(Saved data entries)
——

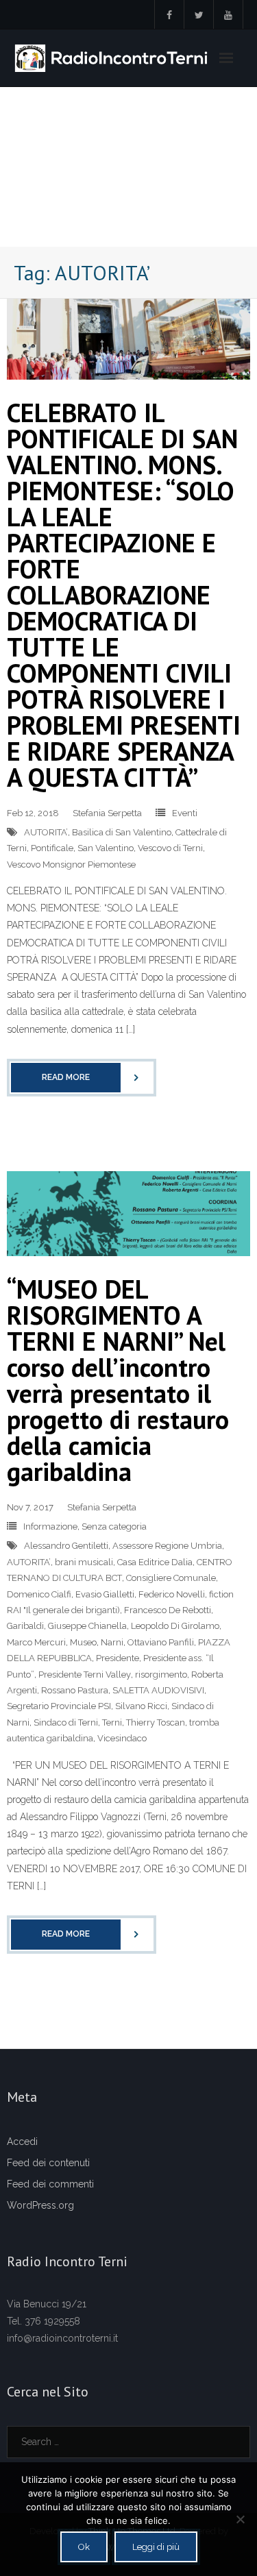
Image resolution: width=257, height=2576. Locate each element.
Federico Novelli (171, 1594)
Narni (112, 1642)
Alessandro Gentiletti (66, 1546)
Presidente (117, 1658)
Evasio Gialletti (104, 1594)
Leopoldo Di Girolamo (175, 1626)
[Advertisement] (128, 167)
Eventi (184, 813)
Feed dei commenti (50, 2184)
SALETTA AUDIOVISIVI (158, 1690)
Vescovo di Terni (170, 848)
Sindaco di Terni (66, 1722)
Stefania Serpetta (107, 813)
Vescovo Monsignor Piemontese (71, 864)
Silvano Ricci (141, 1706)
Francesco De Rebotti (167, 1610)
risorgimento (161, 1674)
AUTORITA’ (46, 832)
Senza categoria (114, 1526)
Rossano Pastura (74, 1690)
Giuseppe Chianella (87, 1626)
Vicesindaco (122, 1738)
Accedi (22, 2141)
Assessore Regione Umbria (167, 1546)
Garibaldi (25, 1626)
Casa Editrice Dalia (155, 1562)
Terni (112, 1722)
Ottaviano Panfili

——

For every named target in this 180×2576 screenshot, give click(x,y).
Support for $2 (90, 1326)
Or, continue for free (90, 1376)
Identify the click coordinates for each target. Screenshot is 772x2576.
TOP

——

## [Problem]
Can you repeat, word for word, every line above from the one containing "Feed dei commenti (50, 2184)" down to the one containing "Ottaviano Panfili", including both?

## [Solution below]
Feed dei commenti (50, 2184)
SALETTA AUDIOVISIVI (158, 1690)
Vescovo di Terni (170, 848)
Sindaco di Terni (66, 1722)
Stefania Serpetta (107, 813)
Vescovo Monsignor Piemontese (71, 864)
Silvano Ricci (141, 1706)
Francesco De Rebotti (167, 1610)
risorgimento (161, 1674)
AUTORITA’ (46, 832)
Senza categoria (114, 1526)
Rossano Pastura (74, 1690)
Giuseppe Chianella (87, 1626)
Vicesindaco (122, 1738)
Accedi (22, 2141)
Assessore Regione Umbria (167, 1546)
Garibaldi (25, 1626)
Casa Editrice Dalia (155, 1562)
Terni (112, 1722)
Ottaviano Panfili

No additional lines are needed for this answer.